Los Verdes consideran que el PSOE admite la corrupción

Tachan de escándalo que Aguilar conciba la prevaricación como conducta aceptable

A través de un comunicado, Los Verdes de Tenerife han manifestado su “profunda decepción” al tener conocimiento de que Juan Fernando López Aguilar acudió a la reunión de exalcaldes y alcaldes del PSC-PSOE el pasado martes, celebrada en El Rosario con Macario Benítez como anfitrión, por la postura que ha trascendido de un cambio en la doctrina sentada por el secretario de organización José Blanco sobre la separación de cargos y militantes socialistas relacionados con casos de corrupción urbanística.

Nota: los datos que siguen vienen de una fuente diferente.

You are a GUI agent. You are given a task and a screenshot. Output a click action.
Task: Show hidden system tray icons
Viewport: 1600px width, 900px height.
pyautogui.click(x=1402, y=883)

Los asistentes habían emitido una declaración defendiendo su presunción de inocencia en los distintos procesos judiciales que afronta su gestión municipal, frente a las denuncias y críticas que reciben en la prensa. Informaciones posteriores han confirmado que Aguilar asistió a ese cónclave, donde se alcanzó el acuerdo de excluir el delito de prevaricación de las causas de sanción anunciadas por Blanco, que impediría separar del PSOE prácticamente a todos los actuales cargos públicos imputados de este partido en Tenerife.

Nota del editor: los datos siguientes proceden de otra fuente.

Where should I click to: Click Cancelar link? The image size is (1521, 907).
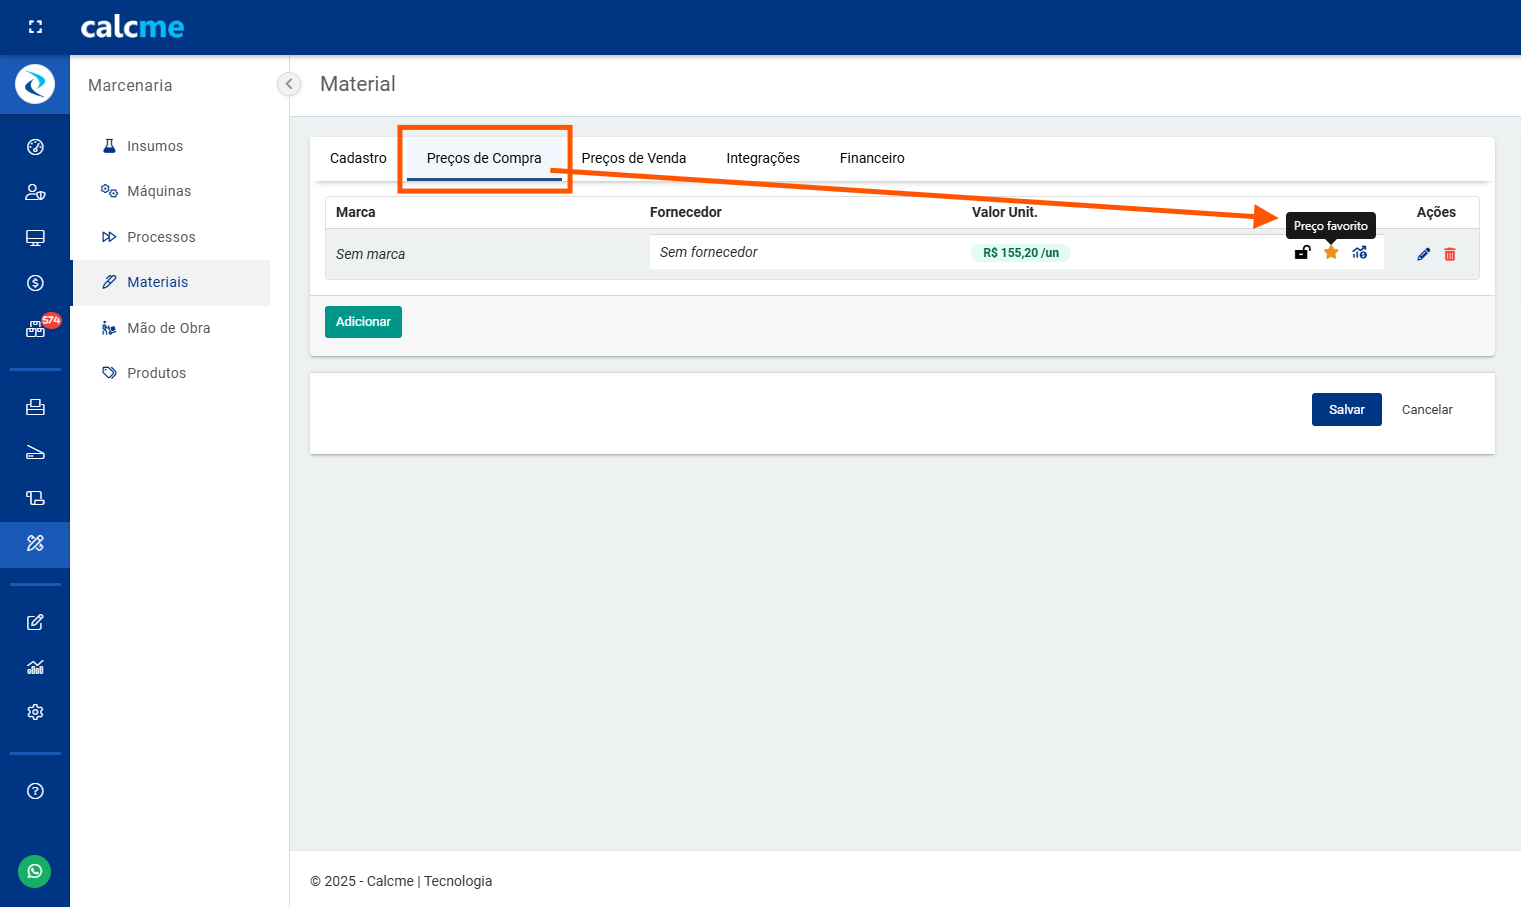[1427, 410]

El portavoz de Los Verdes en Tenerife, Octavio Hernández, calificó de “terrorífico todo lo que ha rodeado esta siniestra reunión, el secretismo posterior, la ocultación de quienes asistieron, las filtraciones, hasta salir finalmente con una posición que, de confirmarse, constituye un auténtico escándalo”. Hernández recordó que el candidato a la presidencia y a la secretaría general del PSC-PSOE, López Aguilar, “se ha caracterizado por su defensa de la honestidad pública desde que fuera Ministro de Justicia, y se comprometió a limpiar la corrupción, a restaurar el principio de responsabilidad y los valores éticos en la administración del interés general”.

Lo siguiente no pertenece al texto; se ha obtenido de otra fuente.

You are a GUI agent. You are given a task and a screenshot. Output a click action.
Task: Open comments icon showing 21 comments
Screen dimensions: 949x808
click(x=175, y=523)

Por eso, el portavoz de Los Verdes critica que “lamentablemente, estos compromisos parece que tenían fecha de caducidad y la postura que ha salido de esa reunión precongresual significa que el PSOE admite la corrupción admitiendo la prevaricación como conducta aceptable”. Octavio Hernández valoró como “trágico para Canarias el cierre en falso de la renovación en el PSOE, porque si el poder tentacular de presuntos prevaricadores ha acabado por imponer una mayoría de bloqueo en el próximo Congreso, López Aguilar va a ir atado de pies y manos a una secretaría general decorativa y retórica; su impulso inicial de renovación ha fracasado en el pulso con las baronías derechistas de su partido en Tenerife”, concluyó. Hernández ironizó con la consigna lanzada por José Blanco hace un año de “tolerancia cero” al calificar lo decidido en la reunión como “tolerancia cero menos unos cuantos” y sentenció que “por propia definición, si la tolerancia es cero no caben excepciones”.

Recordando qué dijo José Blanco


El portavoz de Los Verdes se extendió recordando las palabras del Secretario de Organización del PSOE el 23 de octubre de 2006. Hernández afirmó que Blanco “fue taxativo y claro al señalar como causas de expulsión de listas, cargos y afiliación no sólo “indicios racionales de criminalidad”, sino también “sospechas fundadas de actividades irregulares””.

“A todos los cargos públicos sobre cuya conducta existan indicios racionales de criminalidad o sospechas fundadas de actividades irregulares relacionadas con el ejercicio de su función, les exigiremos inmediatamente que abandonen su cargo", declaró el responsable de Ferraz. Octavio Hernández considera inadmisible que “para no tener problemas en el Congreso donde debe ser elegido Secretario General, López Aguilar haya accedido a que el cargo público continúe representando a su partido aunque la Fiscalía lo acuse de prevaricación urbanística, aplicando el filtro solamente en los casos de cohecho”.

Hernández recordó que José Blanco afirmó “No vamos a presentar ante los ciudadanos a nadie cuya conducta pública plantee alguna duda” y preguntó a López Aguilar “si la prevaricación no le plantea ninguna duda y no la considera una sospecha fundada de actividad irregular”. Los Verdes critican que “se eluda la responsabilidad política y se acuda al Código Penal para dar una salida interna a cargos socialistas incursos en conductas reprobables desde el punto de vista de la gestión pública que el PSOE se había comprometido a depurar” y acusan a la dirección del PSC-PSOE de haber “abolido en su partido su propio Decálogo por una nueva política urbanística y del territorio, a cambio de los votos necesarios para que el nuevo secretario general sea elegido por aclamación, sin que una disidencia mayoritaria en delegados comandada por caciques conservadores y derechistas sobre los que recaen denuncias, sospechas e indicios racionales le monte un espectáculo que arruine su carrera”.